Squats tomorrow. 3x10 265lbs. I think I’ll do the first 1-2 sets beltless, then use a belt for the last one. I’ll do some good mornings 3x8, then the rest of my shit. My glutes are a little sore today (actually a great sign b/c I was trying to engage them more than I ever have on Friday while squatting). It shouldn’t be a problem. I can squat tomorrow, and then next squat day isn’t until Friday, so I’ll have 3 full days to recover and get ready for a 5x10 squat marathon. I’m really looking forward to getting to 8, 5, and 3 reps for squats. BUTTTTTT I need to build quad strength first. That’s just how it goes.


#837

IDK how I missed all that stuff. I read the article like 3 times.


#838

So did I because the terminology was a bit odd for me. I posted a question on the ThibArmy forum but read the article one last time before actually posting. I finally figured it out and I was happy I didn’t present myself as an idiot to CT.


#839

Hahaha. Well, that’s good to know. I guess I’ll drop the weight for close grip and my other supplemental lifts and go to 3-5x12s for the rest of phase 1. Thanks for catching that. I want to run this program just about as closely as I possibly can to what he laid out.


#840

Supplemental lift. Singular. :laughing:

I laugh because I realize how simple terminology can mean different things to different people.

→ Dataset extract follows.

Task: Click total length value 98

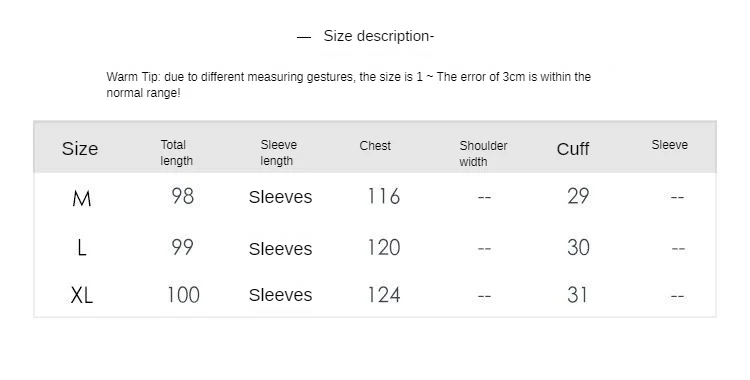Action: [x=182, y=196]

I thought CGBP was your “extra” upper body lift.

I think your main movements are bench, rows, OHP, and pull ups. You do 3 x 8 and 5 x 8 on those (5s and 3s in the following phases). You’ll do 3 x 12 and 5 x 12 on CGBP in phase one.

You keep your main four lifts for the whole program but you can change out the supplemental lift. In your case it’s CGBP.